Zweieinhalb Jahr ist es her, da mussten die anlässlich des 75. Jahrestags des Kriegsendes von langer Hand und mit viel Herzblut geplanten Konzertabende „Fragile – Lieder von Krieg und Frieden“ ganz plötzlich abgesagt werden: Zu gefährlich war mit einem Mal das Singen in Gemeinschaft geworden, man wollte und durfte nicht riskieren, von der Bühne aus ein noch unbekanntes Virus ins Publikum zu verteilen und umgekehrt. Was folgten, waren viele Monate, in denen der Wert der Gesundheit wohl allen bewusster denn je wurde, in denen fast alles angesichts der Corona-Pandemie in den Hintergrund trat. Fast alles – denn nicht nur inzwischen 77 Jahre nach Ende des zweiten Weltkriegs, sondern auch ein halbes Jahr nach Beginn eines neuen Krieges in Europa ist das Programm, dass Jean-Claude Séférian für 2020 geplant hatte, aktueller denn je: „Fragile – Lieder von Krieg und Frieden“ heißt 2022 das nun wiederaufgenommene und aktualisierte Programm der Chanson AG, das am Freitag Premiere in der Aula des Pascal-Gymnasiums feierte.
Und die Stimmen der Sänger*innen waren alles andere als fragil: Mit der kraftvoll unisono vorgetragenen Zeile „No more fighting“ erhob der Chor „die Stimme des Weisen“ im Lied „La voix de sages“ von Yannick Noah. Es folgten Johnny Cleggs Anti-Apartheits-Hymne „Asimbonanga“, das hoffnungsvolle von den Jüngsten der Chanson AG angestimmte „On écrit sur les murs” (Kids United) und das von Malin Beucker und Lioba Dransfeld stimmungsvoll vorgetragene „Tänk dig“ des schwedisch-kurdischen Sängers Dalin. Auch „Bella, ciao!“, das Lied der italienischen Partisanen, durfte nicht fehlen. Solist Jon Engel sang inbrünstig das Lied „1944“, mit dem die ukrainische Sängerin Jamala 2016 die Geschichte ihrer Großeltern erzählt und den Eurovision Song Contest gewonnen hatte.
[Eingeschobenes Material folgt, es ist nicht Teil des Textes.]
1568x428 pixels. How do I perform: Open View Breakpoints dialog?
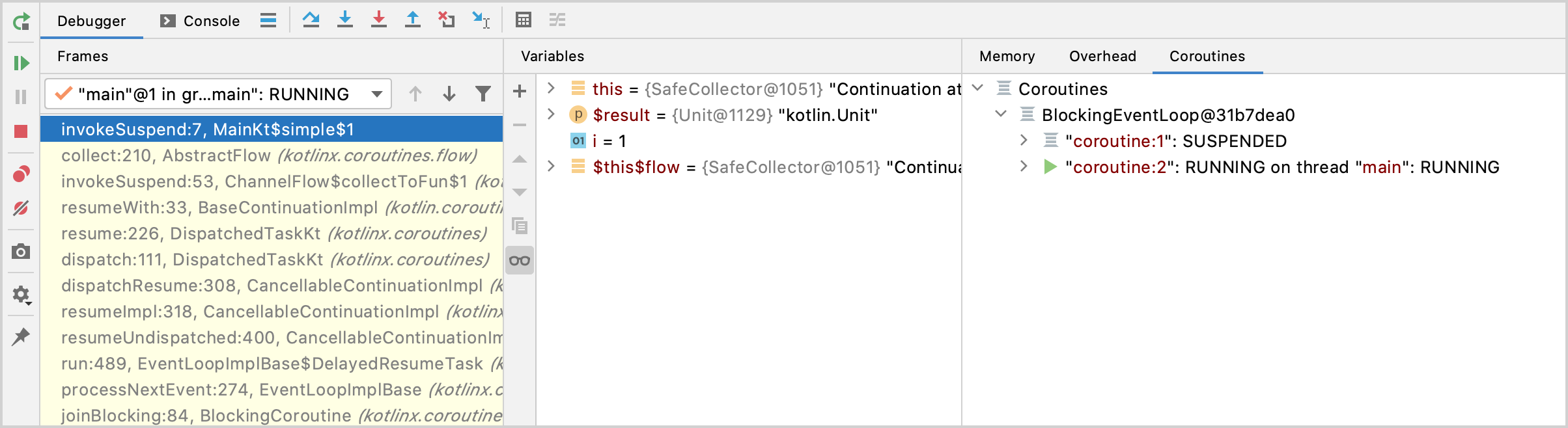click(21, 174)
Danach gehörte die Bühne wieder den jüngeren Chormitgliedern: Aaron Kedir-Chouinard und Fionn Mullen übernahmen die Soloparts in Michel Bergers „Chanter pour ceux“, danach positionierte sich der Chor mit Elton Johns „I’m Still Standing“. Für einen Gänsehautmoment sorgte Brandon Ngasson mit seiner wunderschönen Interpretation von „Puisque tu pars“, mit „Il changeait la vie“ (beide Titel von Jean-Jacques Goldmann) endete der erste Teil des Konzerts.
In der zweiten Konzerthälfte bekam die Chanson AG, traditionell bestehend aus Mitgliedern der Musikschule Nienberge und Pascaler*innen, Verstärkung: Für „Non non rien n’a changé“ von Les Poppys kamen Schüler des Pascal-Gymnasiums auf die Bühne. Es folgte das titelgebende „Fragile” von Sting und „Fragile Planète”, eine Komposition von Jean-Claude Séférian, das Jana Weber stimmungsvoll interpretierte. Den ersten deutschsprachigen Beitrag des Abends trug Solist Henning Steiner mit „Wir ziehen in den Frieden“ von Udo Lindenberg vor. Lara Ostrop begeisterte das Publikum mit dem Titel “Si“ (Zaz / Jean-Jacques Goldman) ebenso wie Denise Schwarzmaier und Brandon Ngasson, die Pascal Obispos „L‘envie d’aimer“ berührend zu interpretieren wussten. Auch Antonia Heuser sorgte mit ihrer Version von „You Raise Me Up“ (Josh Groban) für einen besonderen Musikgenuss.
Jean-Claude Séférian trug kraftvoll Adamos “Inch’Allah” vor. Als fulminanten Abschluss des Konzertabends sang die Chanson AG „One Day“ von Matisjahu. Das Publikum honorierte es mit stehenden Ovationen. Auch Schulleiter Ralf Brameier dankte Jean-Claude Séférian, der Chanson AG und den Musikern, dem Streicherensemble unter der Leitung von Jürgen Tiedemann sowie der Band: „Nach dreieinhalb Jahren Pause war es mir eine besondere Freude, heute diese wunderbare Musik in unserer Aula zu hören. Das Programm ist aktueller denn je.“ Weitere Konzerte fanden am 3. und 4. September statt.